A Division Bench of Justices Atul Chandurkar and Urmila Joshi Phalke at Nagpur Bench accepted the state’s policy and said that it would continue to be in effect until a more comprehensive one was framed.

In a suo motu case, the court was deciding on issues raised by the usage of PoP to create religious idols for the Ganesh festival and Navratri. Additionally, it had made notice of the effects that the oil paints used to paint these idols had on the bodies of water where they are usually immersed.

According to the State’s 45-page policy, a committee was appointed by the State to offer suggestions regarding the issues raised by the Court.

In response, the committee made suggestions that were reflected in the report.

According to the same, eco-friendly materials such as natural clay, dried flowers, straw, or other eco-friendly materials should be utilised to create the ornaments for the idols.

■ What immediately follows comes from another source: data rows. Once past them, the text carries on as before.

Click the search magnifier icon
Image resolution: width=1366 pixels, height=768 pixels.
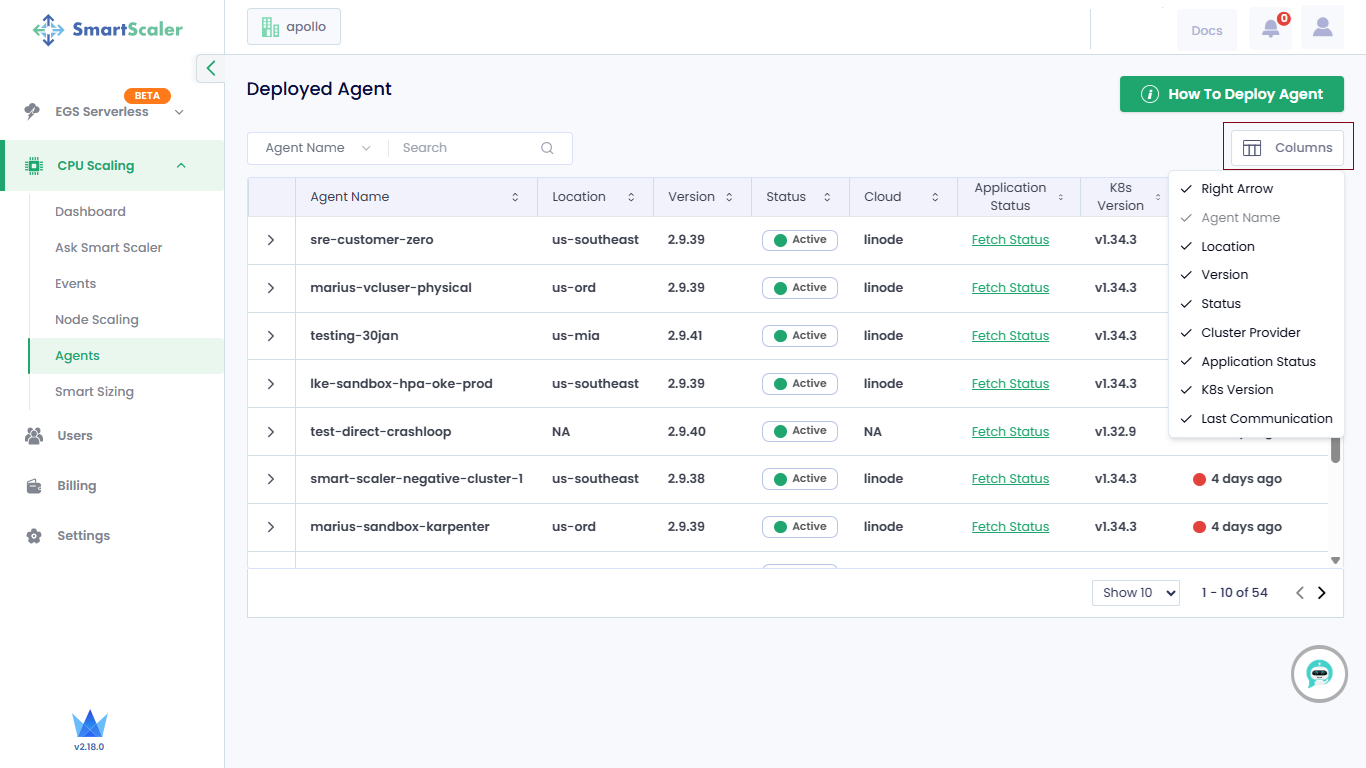pos(547,148)
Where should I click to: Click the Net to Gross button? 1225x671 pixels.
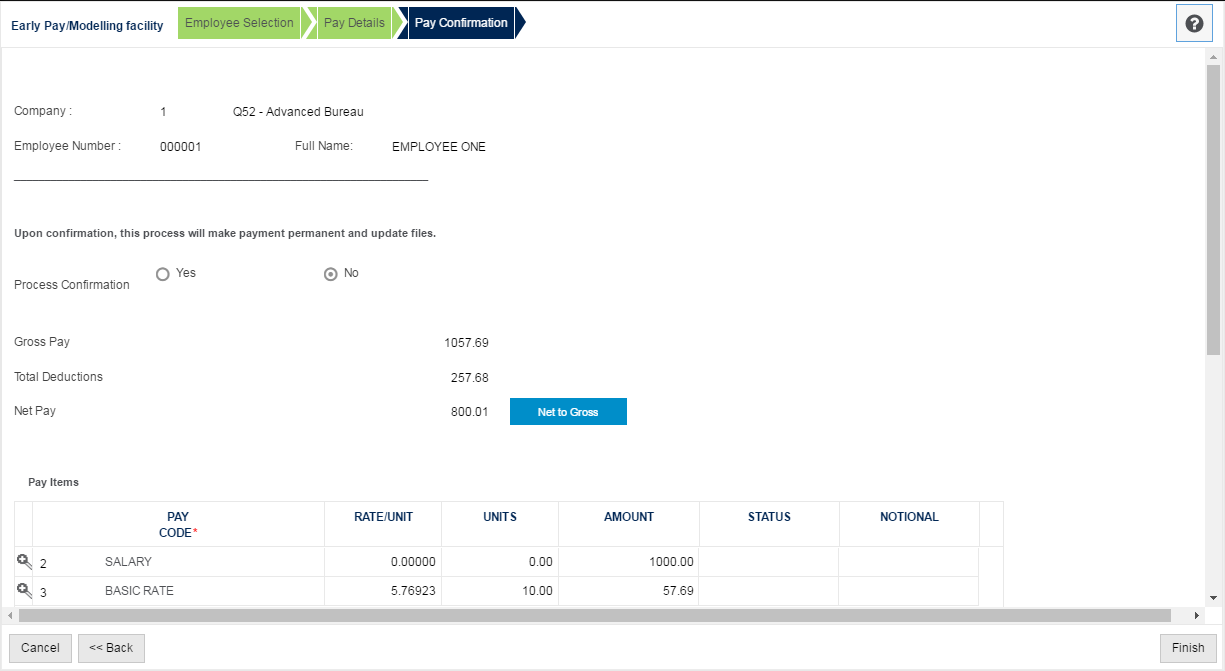pyautogui.click(x=568, y=411)
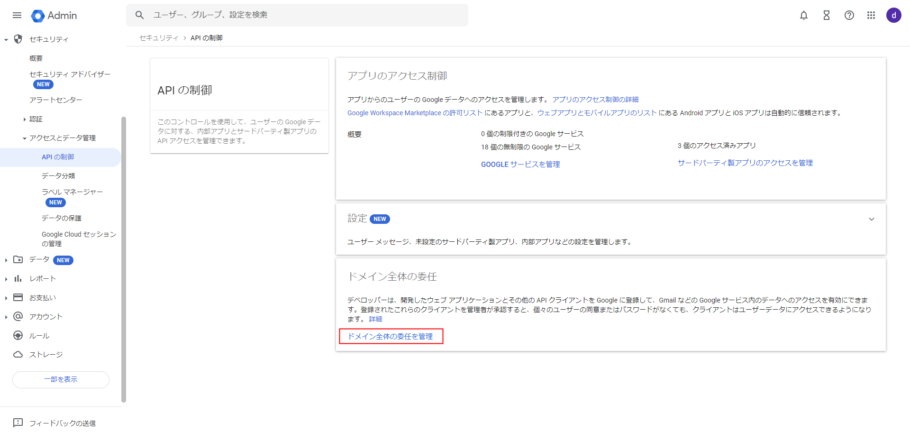The height and width of the screenshot is (432, 910).
Task: Open the hamburger main menu icon
Action: point(16,15)
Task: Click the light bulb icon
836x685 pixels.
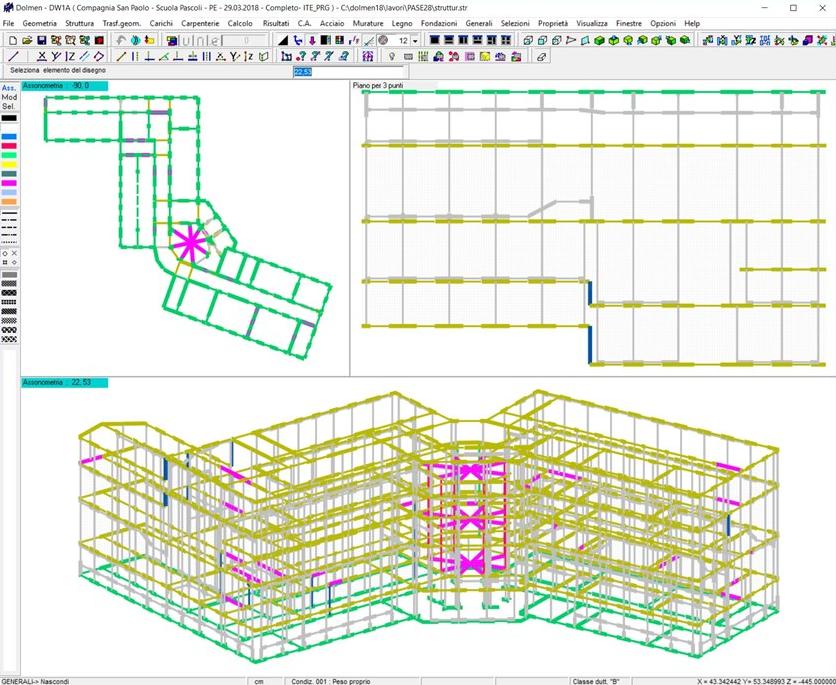Action: pyautogui.click(x=392, y=57)
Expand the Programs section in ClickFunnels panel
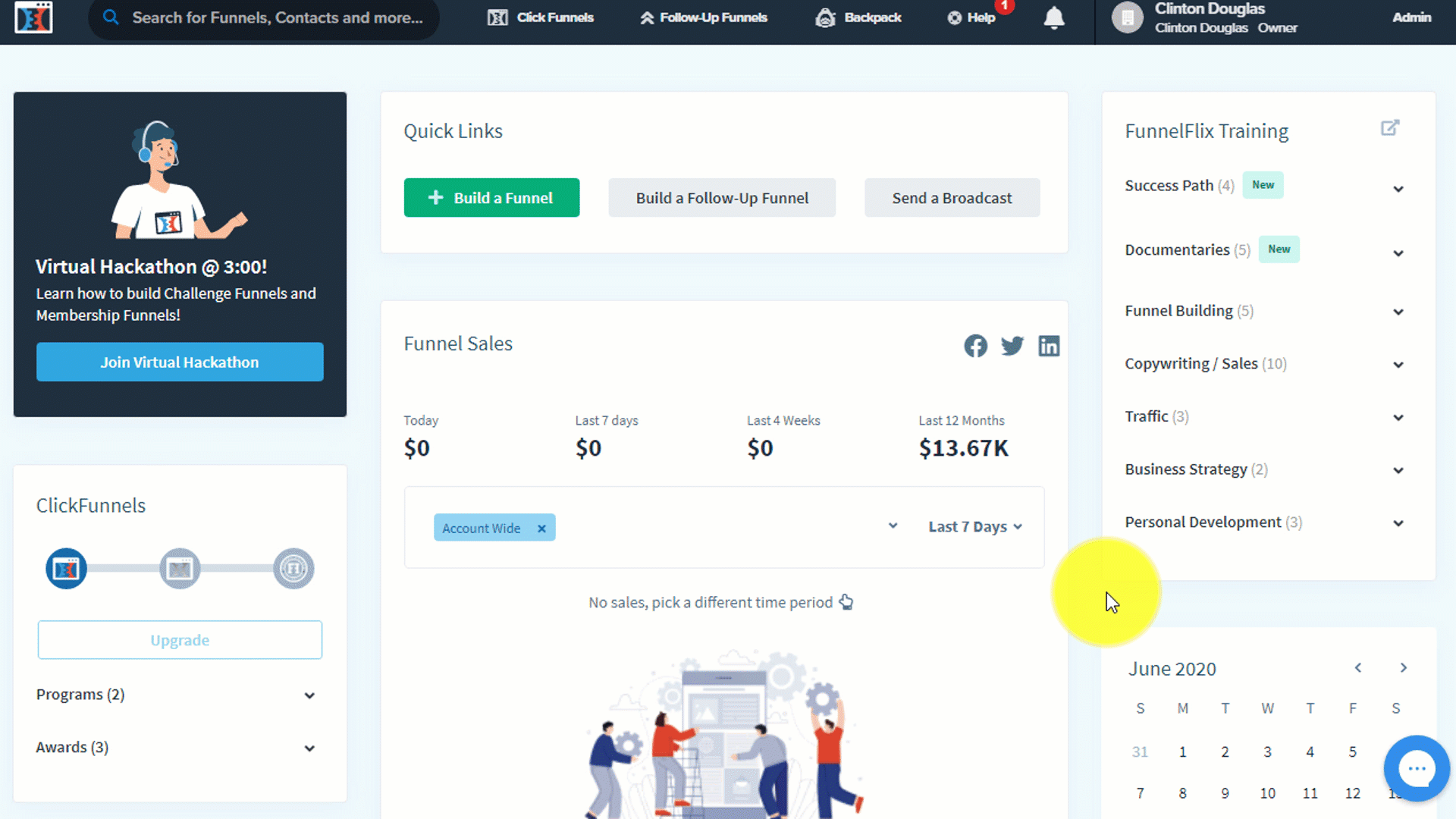This screenshot has width=1456, height=819. tap(309, 695)
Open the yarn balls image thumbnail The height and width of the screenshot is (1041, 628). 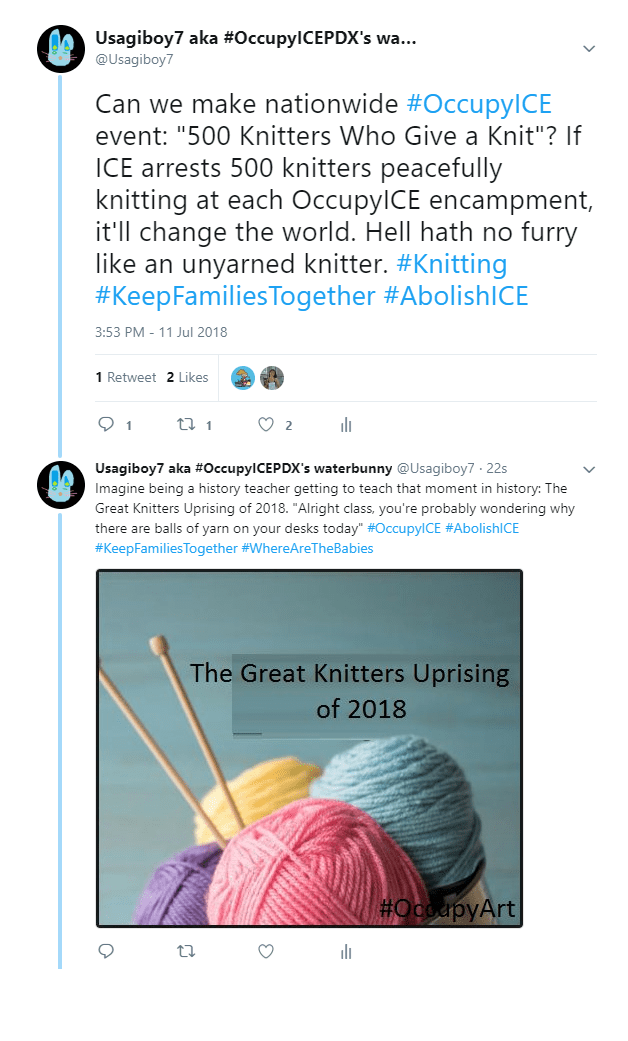tap(309, 748)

Even the heights of the idol needs to be regulated.

Additionally, it was suggested that local bodies grant licences to artisans who create clay and eco-friendly idols without the use of PoP.

Regarding the immersion, it was suggested that officials be instructed to make sure that the majority of idols are submerged in artificial bodies of water.

The policy recommended designating a designated location (with proper approach, access, corner portion of river, pond, or lake, having shallow depth of water in river, lakes, or ponds) in the event that idols are to be submerged in rivers, lakes, or ponds in order to prevent contaminating water bodies, along with safety provisions, preferably steel or wooden barricades, to be made by the concerned local body.

The Central Pollution Control Board (CPCB) and other experts were represented on the technical committee, which was formed to create a policy that would take effect in 2023, the court said in its order following the hearing on August 29. Within three months, a report is expected.

The matter would be next heard on September 21.